» PERMINTAAN
Tulislah lanjutan teks tentang pendidikan anak-anak dan peran para remaja yang tercantum di bawah, dimulai tepat setelah kalimat terakhirnya.

» TEKS YANG DIBERIKAN
◇ ◇ ◇ ◇
Dalam pendidikan ketrampilan :
Anak laki-laki belajar menganggit katu (atap rumah), memintal tali.
Anak wanita belajar menganyam tikar, menyulam dan menenun.
Dalam Pendidikan Jasmani :
Anak-anak dididik memiliki beberapa jenis permainan yang menimbulkan kegembiraan - kegembiraan dan berolah raga umpamanya : main gasing, sepaan (raga) yang merupakan latihan ketangkasan untuk anak laki-laki. Untuk anak wanita bermain kensi dengan batu-batu kecil yang terdiri dari 5 atau 7 butir, merupakan salah satu cara menguji ketangkasan dan ketelitian.
Masa remaja dari anak-anak merupakan masa mereka mulai belajar bekerja membantu orang tua mereka. Biasanya anak laki-laki mulai membantu orang tua bekerja dikebun/ladang, sedangkan anak perempuan mulai membantu mengerjakan pekerjaan dalam rumah seperti mencuci pakaian, memasak, mengasuh adik-adik yang masih kecil. Pekerjaan ini mereka lakukan setelah keluar sekolah.
Dalam aktiviteit kehidupan sehari-hari tenaga anak-anak muda dan remaja ini merupakan tenaga-tenaga yang mereka andalkan dan seringkali dalam pekerjaan tertentu dapat menggantikan tenaga orang tua mereka, seperti misalnya dalam pelaksanaan upacara-upacara atau hajat, pesta perkawinan, maka tenaga utama dalam kelancaran pesta tersebut adalah tenaga pemuda-pemudi remaja ini. Dan pada ke -
sempatan-kesempatan inilah mereka lebih bebas untuk mengenal satu dengan yang lain dan sudah saling mencari calon jodohnya.
◇ ◇ ◇ ◇
» KUTIPAN SUMBER
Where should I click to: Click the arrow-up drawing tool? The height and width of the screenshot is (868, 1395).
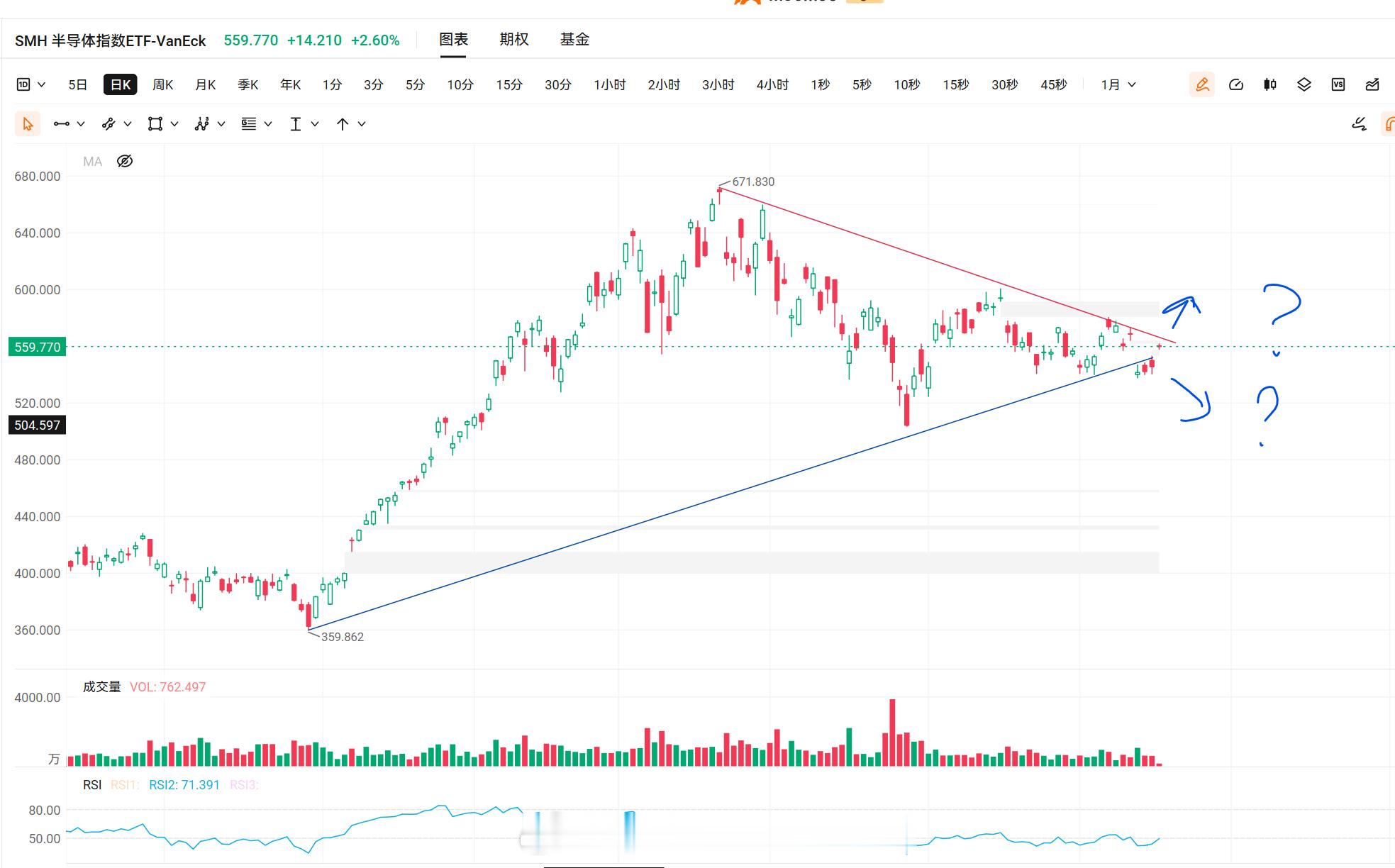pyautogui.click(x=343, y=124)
◇ ◇ ◇ ◇
» HASIL TUGAS
Pendidikan ahlak.
Pada waktu makan anak-anak diajarkan duduk dengan tenang dan tertib tidak bercakap-cakap. Kebiasaan ini merupakan suatu adat mendidik anak sebelum dewasa dalam kesopanan.
Waktu bermain tidak boleh berlaku kasar, hendaknya jujur dan sportif. Waktu berjalan-jalan anak-anak harus menghormati orang yang lebih tua umur pada waktu bertemu dan saling menghormati satu sama lain.
Dalam hubungan kesopanan anak terhadap orang tuanya seorang anak memanggil (morotog) nama orang tuanya harus menggunakan kata-kata sebagai
  Ki eme, ke ama   artinya  : Ibu, baba
  Ki aki, ki bani   artinya  : Kakek dan nenek
3. Adat pergaulan muda-mudi.
Adat didaerah Bolaang Mongondow menghendaki agar pergaulan itu tidak bertentangan dengan cara-cara pergaulan yang telah digariskan oleh peninggalan leluhur Bolaang Mongondow (Totahuan). Dalam pergaulan muda-mudi tercatat sanjak odenon muda-mudi contohnya :

Layuk don iko limbukon = terbanglah kau burung dara.

Lumayug simido sidong = terbang mengedar angkasa.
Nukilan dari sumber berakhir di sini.